Kouto,1er mai 2026 (AIP) – L’Organisation non gouvernementale Interafricaine pour la promotion de la santé et des droits humains (ONG IPSDH), a organisé, mardi 28 avril 2026, à Monongo, une séance de sensibilisation sur des fléaux susceptibles de survenir à l’occasion des travaux de réhabilitation des routes rurales dans la région de la Bagoué.
Monongo est une localité située à environ 20 km de Kolia, son chef-lieu de sous-préfecture, dans le département de Kouto (région de la Bagoué).

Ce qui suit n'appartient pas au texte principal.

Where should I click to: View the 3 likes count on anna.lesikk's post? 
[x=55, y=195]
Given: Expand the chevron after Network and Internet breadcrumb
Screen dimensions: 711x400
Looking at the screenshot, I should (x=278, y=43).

Cette activité s’inscrit dans le cadre de l’accompagnement social des travaux de réhabilitation des routes rurales non bitumées dans la région de Bagoué, notamment le tronçon Monongo–Zanasso, long de 12,61 km, dont la livraison est prévue en juillet 2026, selon l’entreprise Africoge, en charge des travaux.

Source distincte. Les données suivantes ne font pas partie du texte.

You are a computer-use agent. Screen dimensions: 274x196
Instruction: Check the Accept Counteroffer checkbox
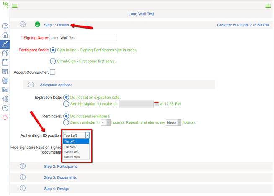coord(52,72)
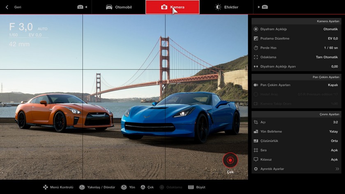Image resolution: width=345 pixels, height=194 pixels.
Task: Enable Pan Çekim Ayarları
Action: [x=296, y=85]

Au cours de cette rencontre, plusieurs thématiques ont été abordées, dont la sécurité routière, les violences basées sur le genre (VBG) et le VIH/SIDA ainsi que les infections sexuellement transmissibles (IST).
S’agissant de la sécurité routière, le chef de service du transport terrestre à la direction régionale des Transports et des affaires maritimes de la Bagoué, Koné Paulin Martial, a indiqué que la réhabilitation des routes contribue à réduire les accidents de la circulation à hauteur de 25 %, tout en soulignant son importance pour le développement économique.
L’expert a informé les populations de la présence, durant les travaux, de panneaux de signalisation à fond jaune, appelés « panneaux de signalisation temporaire », destinés à prévenir les usagers des dangers liés aux chantiers.
Des conseils de bonne conduite ont également été prodigués aux piétons, en vue d’assurer leur sécurité sur la voie publique.
« La sécurité routière est l’affaire de tous. Soyons tous concernés et adoptons de bons comportements, particulièrement en période de travaux », a-t-il insisté.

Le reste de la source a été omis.